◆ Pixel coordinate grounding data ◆
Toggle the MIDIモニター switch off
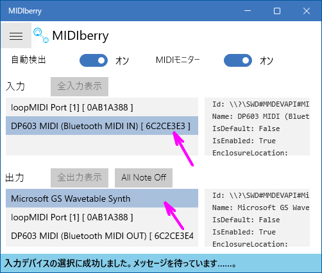This screenshot has width=322, height=273. point(238,60)
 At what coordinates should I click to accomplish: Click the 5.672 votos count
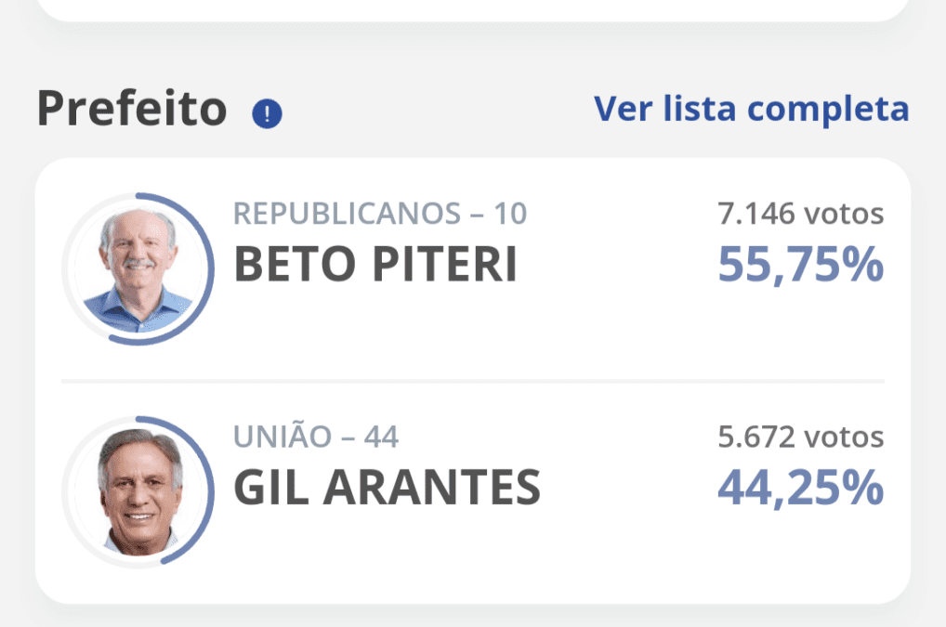click(800, 437)
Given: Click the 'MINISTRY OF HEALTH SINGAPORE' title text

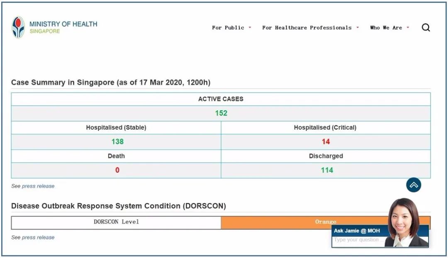Looking at the screenshot, I should (63, 27).
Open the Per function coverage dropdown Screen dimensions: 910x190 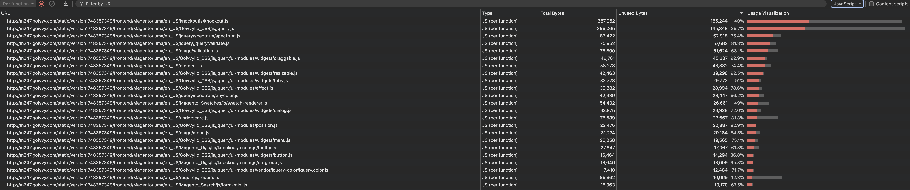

◆ Assignment ◆
Using the records above, reproduce exactly the lines from the line containing "Given: Click the" through the last line, with both ends kept and no pictures.

◆ Expected answer ◆
Given: Click the 'MINISTRY OF HEALTH SINGAPORE' title text

Looking at the screenshot, I should (63, 27).
Open the Per function coverage dropdown Screen dimensions: 910x190 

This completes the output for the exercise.